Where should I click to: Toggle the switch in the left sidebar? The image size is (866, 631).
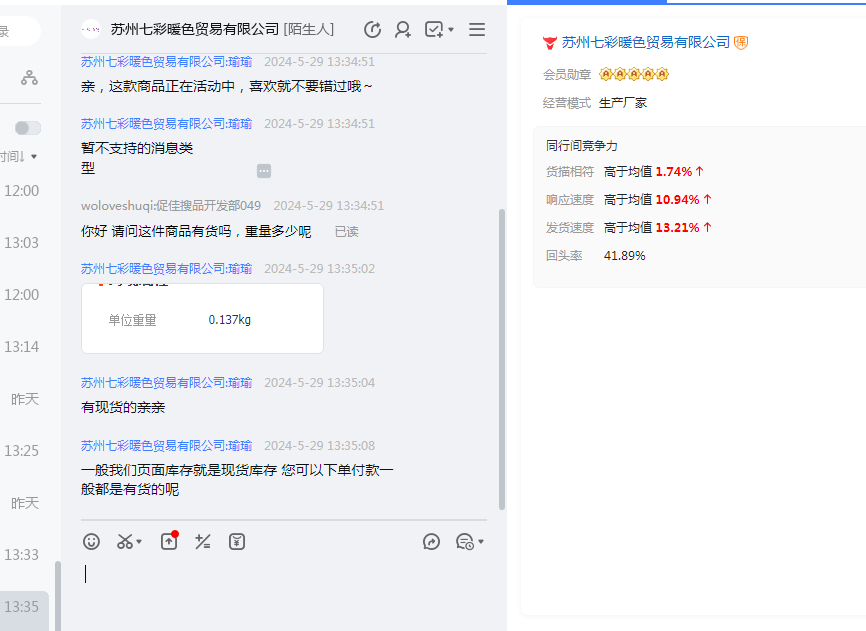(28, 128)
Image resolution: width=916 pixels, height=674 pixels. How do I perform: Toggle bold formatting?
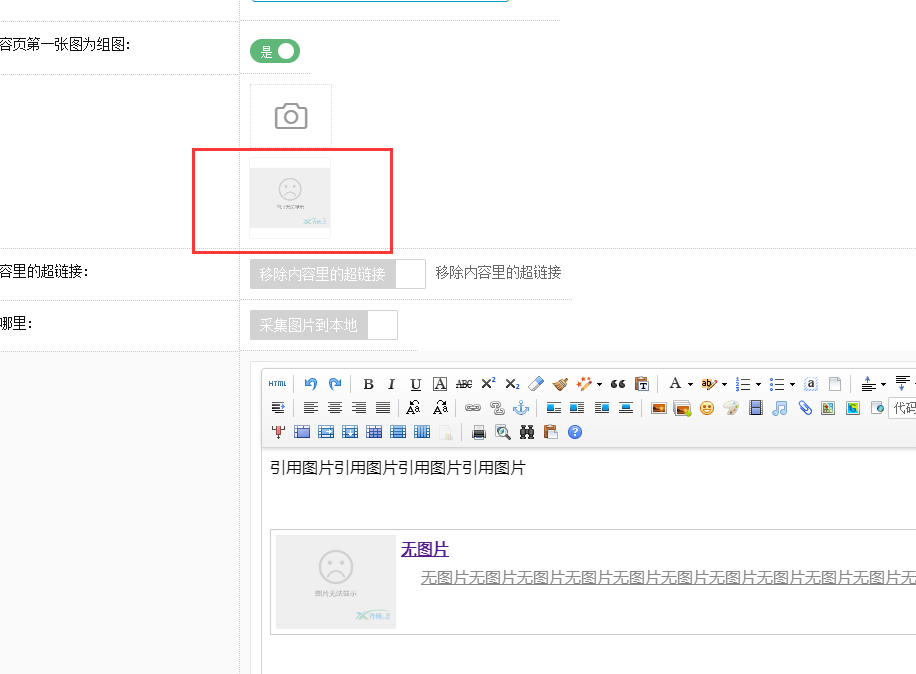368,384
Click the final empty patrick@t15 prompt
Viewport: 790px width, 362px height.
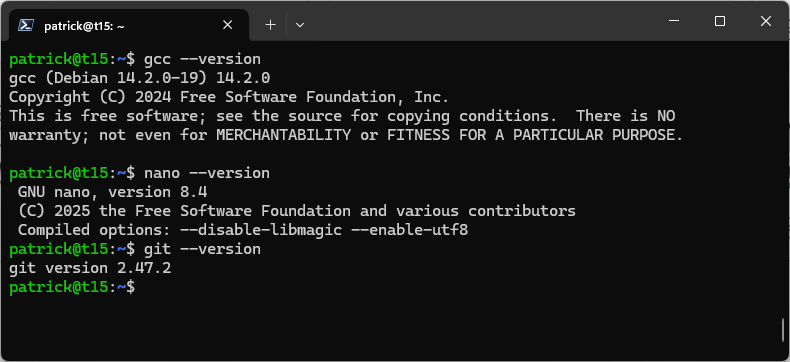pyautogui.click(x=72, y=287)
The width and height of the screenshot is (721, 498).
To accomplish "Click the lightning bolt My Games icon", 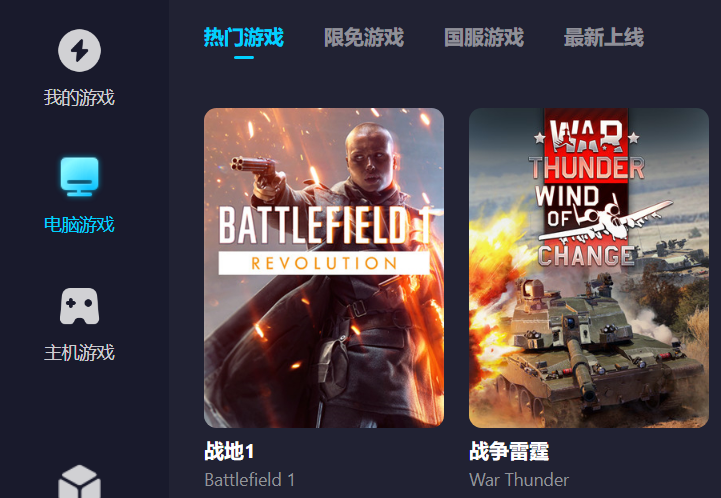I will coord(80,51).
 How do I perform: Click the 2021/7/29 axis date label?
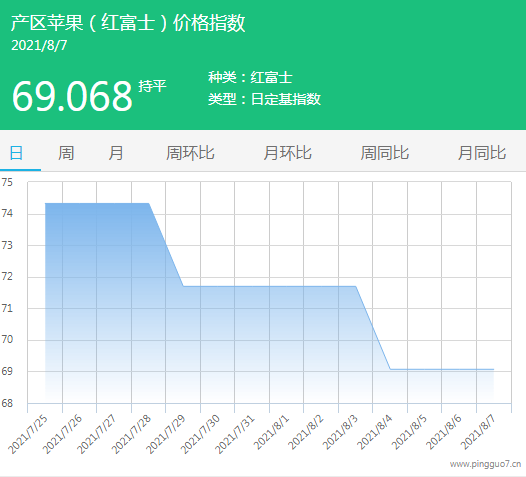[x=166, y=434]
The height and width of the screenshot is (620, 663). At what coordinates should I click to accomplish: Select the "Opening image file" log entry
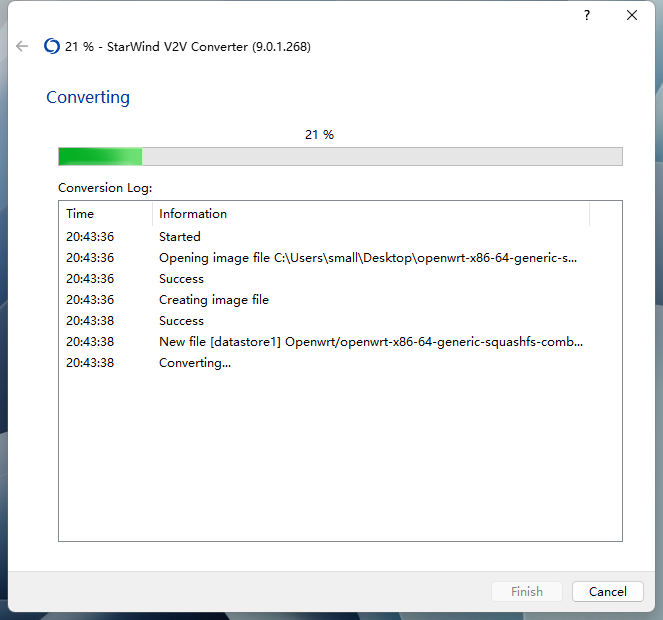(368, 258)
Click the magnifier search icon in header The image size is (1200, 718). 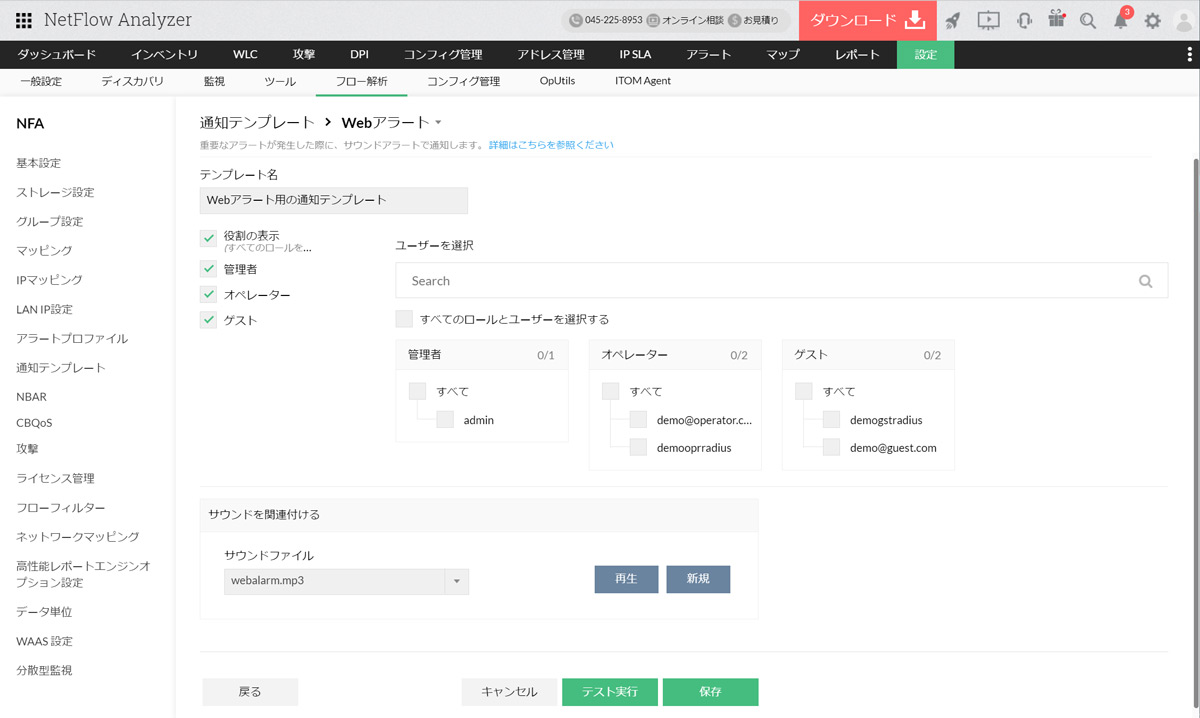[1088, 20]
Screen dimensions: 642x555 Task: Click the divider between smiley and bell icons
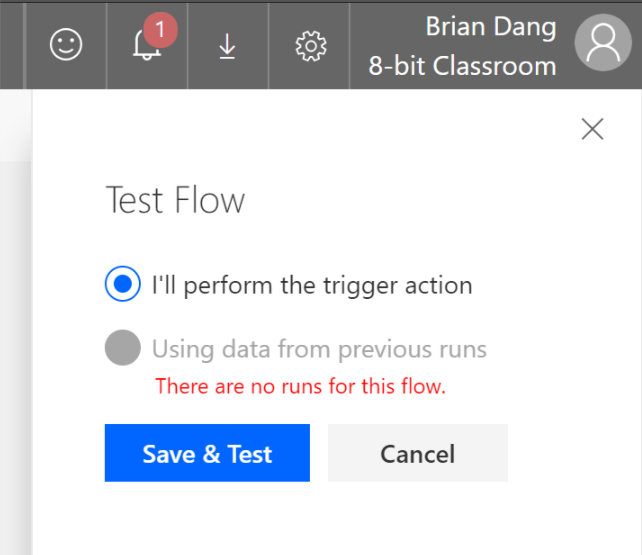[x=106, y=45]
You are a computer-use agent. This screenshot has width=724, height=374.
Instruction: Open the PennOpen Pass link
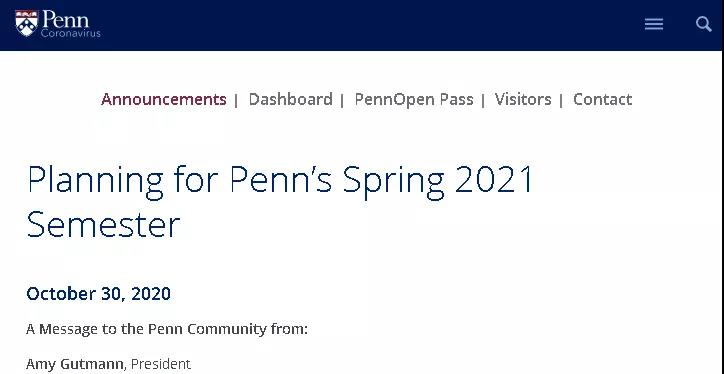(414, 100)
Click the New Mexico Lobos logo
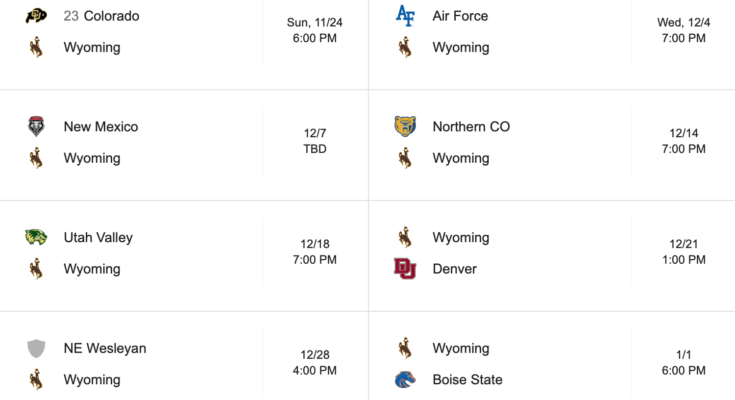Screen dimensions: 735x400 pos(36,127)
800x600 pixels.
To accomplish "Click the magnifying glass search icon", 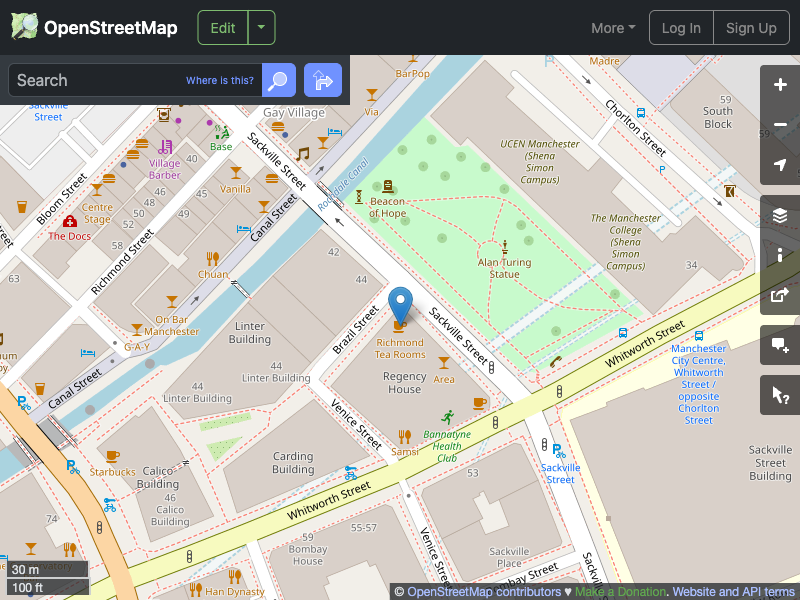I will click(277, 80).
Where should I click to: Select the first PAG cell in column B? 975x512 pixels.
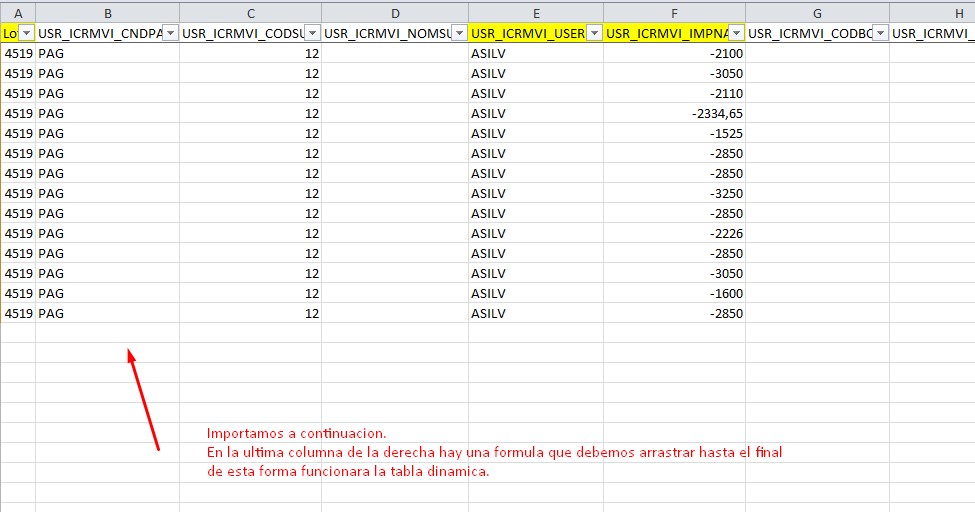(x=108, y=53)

**EXERCISE DESCRIPTION**
The response must repeat exactly the lines above from the one with "You are a computer-use" through the one with "800x600 pixels.", including both, and must contain no pictures and no other text.

**RESPONSE TO THIS EXERCISE**
You are a computer-use agent. This screenshot has width=724, height=374.
Instruction: Open the PennOpen Pass link
(414, 100)
Click the New Mexico Lobos logo
Screen dimensions: 735x400 pos(36,127)
800x600 pixels.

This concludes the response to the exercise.